Das Flowerleben meint einen Zustand, in dem Spielende ihre Aufmerksamkeit vollkommen auf das Spiel richten und darin „eintauchen“. Die Anforderungen, die das Spiel an die Spielenden stellt, entsprechen dabei den Fähigkeiten der Spielenden, wodurch diese weder unter- noch überfordert sind. Den Spielenden werden beständig Herausforderungen geboten und Rückmeldungen zu ihren Spielhandlungen gegeben, was sie an das Spiel bindet. Sie handeln dabei im Spiel hoch konzentriert und sind für Ablenkungen von der Spieltätigkeit nicht zugänglich. Sich im Flow befindende SpielerInnen blenden vorübergehend ihre reale Umwelt aus, was damit einhergehen kann, dass sie die Zeit vergessen und in das Spiel sozusagen hineingezogen werden. Von diesem Flowerleben, das Computerspiele nicht nur für Kinder und Jugendliche zur reizvollen Freizeitbeschäftigung macht, wird mitunter die Sorge abgeleitet, dass Heranwachsende von Computerspielen abhängig werden können. Flow-Erlebnisse entstehen jedoch nicht nur beim Computerspielen, sondern auch bei anderen Aktivitäten, wie beim Sport, Lesen oder Instrumentspielen.

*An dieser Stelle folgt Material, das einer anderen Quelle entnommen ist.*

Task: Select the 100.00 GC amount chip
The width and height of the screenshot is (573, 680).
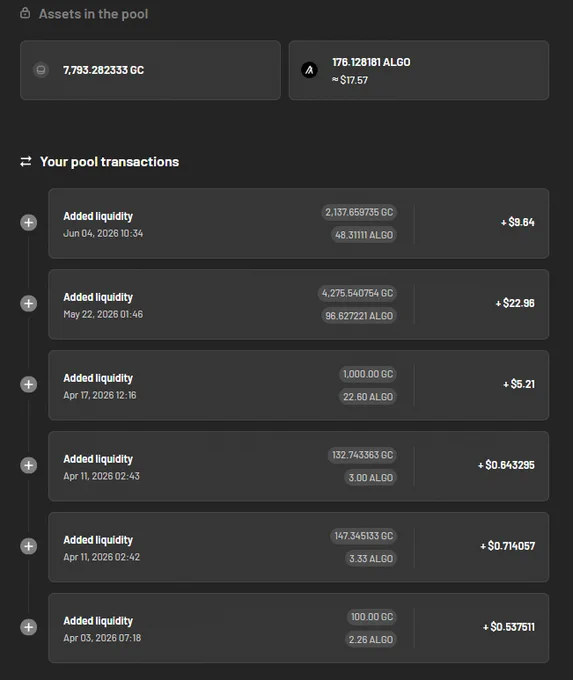Action: click(x=372, y=617)
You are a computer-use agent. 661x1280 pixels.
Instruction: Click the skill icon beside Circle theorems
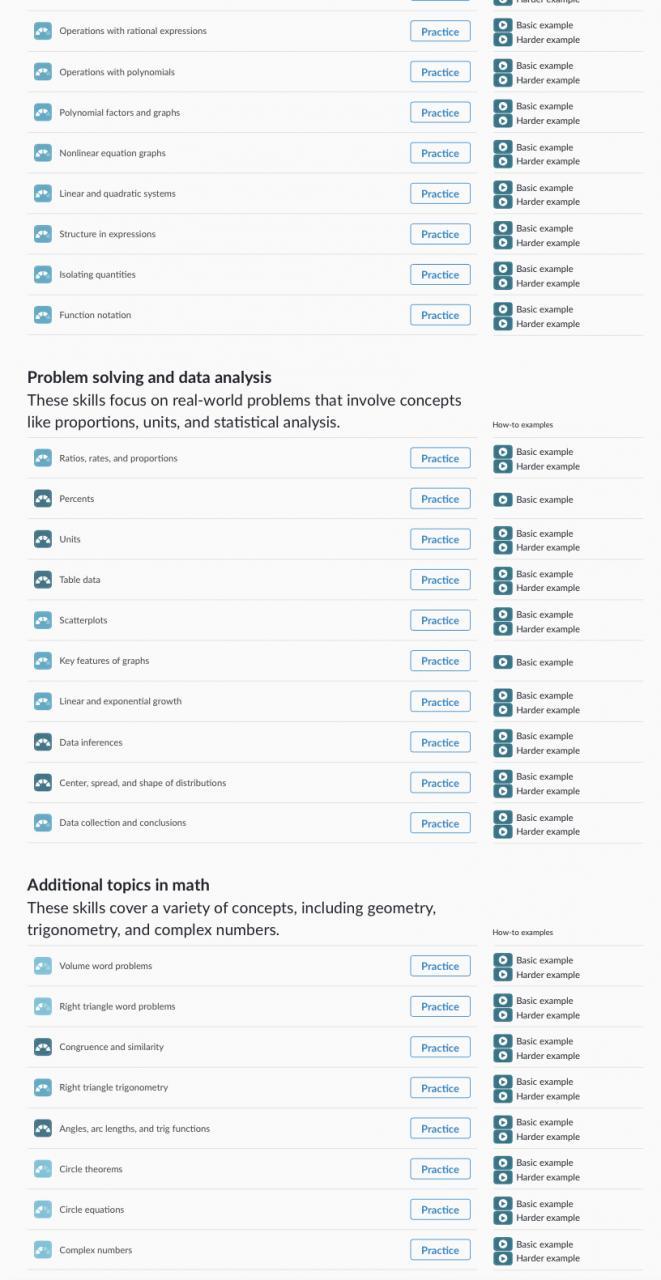pyautogui.click(x=42, y=1169)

Was bedeutet exzessive Nutzung und Abhängigkeit?

Der Medienwissenschaftler und Medienpädagoge Jürgen Fritz unterscheidet zwischen drei Arten des problematischen Umgangs mit Computerspielen: exzessive Spielnutzung, Abhängigkeit und Exodus.

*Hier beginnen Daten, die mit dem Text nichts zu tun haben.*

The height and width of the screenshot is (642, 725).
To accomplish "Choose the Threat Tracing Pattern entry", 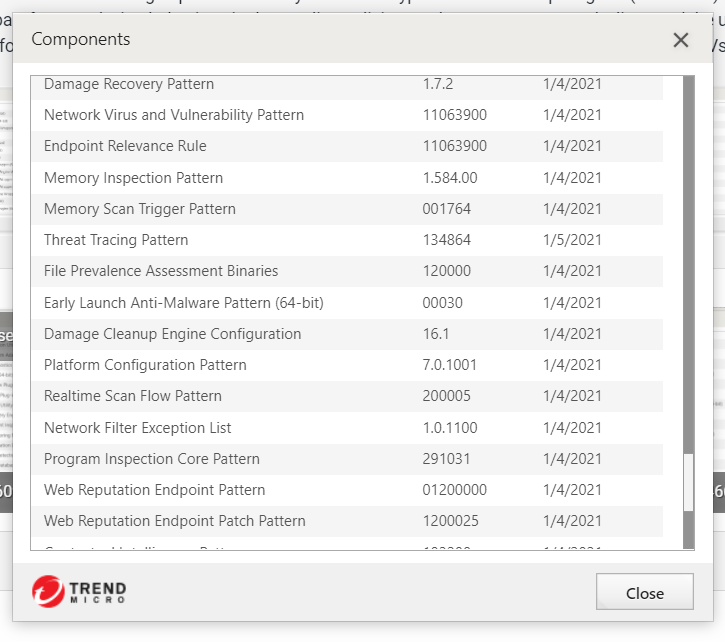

Exzessive Spielnutzung beschreibt einen Zustand, bei dem sich die Freizeitinteressen der Spielenden einseitig auf Computerspiele beschränken und die Spielenden ihre Freizeit gänzlich auf Computerspiele ausrichten. Dies spiegelt sich in der Spieldauer und Spielintensität wieder. Die intensive und ausgedehnte Nutzung ist dauerhaft und kann die Schule, den Beruf und die sozialen Kontakte beeinträchtigen. Die Spielenden setzen sich auch über den Spielprozesse hinaus mit den Computerspielen auseinander, sodass auch während anderer Beschäftigungen über spielbezogene Probleme und Lösungen nachgedacht wird. Die SpielerInnen sind von den Computerspielen so fasziniert, dass sie sich nur schwer davon lösen und sich auf andere Dinge konzentrieren können.

Für Abhängigkeit, so betont Fritz, werden in der Medizin konkrete Merkmale genannt. Die Weltgesundheitsorganisation WHO knüpft an den Abhängigkeitsbegriff sechs Kriterien. Wenn im Verlaufe eines Jahres mindestens drei dieser Merkmale bei einer Person auftreten, liegt diesem Verständnis nach eine Abhängigkeit vor:

  • Wiederholungszwang, Abstinenzunfähigkeit
  • Kontrollverlust
  • Entzugserscheinungen
  • Toleranzbildung in Kombination mit einer Steigerung der Dosis
  • Interessenabsorption und Zentrierung auf den betreffenden Stoff, Gegenstand oder Ähnliches, das die Abhängigkeit bindet (in diesem Fall Computerspiele)
  • somatische, psychische, soziale Schädigungen

Für Eltern aufgearbeitet bieten Grüsser und Thalemann folgende alltagsnahe Hinweise auf eine mögliche Computerspielabhängigkeit:

  • Das Kind spürt meistens einen starken Wunsch, am Computer zu spielen.
  • Es spielt länger, als es sich vorgenommen oder mit den Eltern abgesprochen hat.
  • Es fühlt sich schlecht und nervös, wenn es nicht am Computer spielen kann.
  • Es denkt eigentlich immer an die Computerspiele, selbst dann, wenn es sich auf etwas Anderes (z.B. häusliche und schulische Aufgaben) konzentrieren sollte.
  • Wenn es nicht am Computer spielen kann, fällt ihm nichts ein, was es sonst tun könnte.
  • Die sozialen Kontakte sind sehr begrenzt. Dies gilt auch für andere Freizeitaktivitäten und Hobbys.
  • Schlafen, Essen und körperliche Hygiene werden vernachlässigt.
  • Das Computerspielen dehnt sich zeitlich immer weiter aus und wird intensiver durchgeführt.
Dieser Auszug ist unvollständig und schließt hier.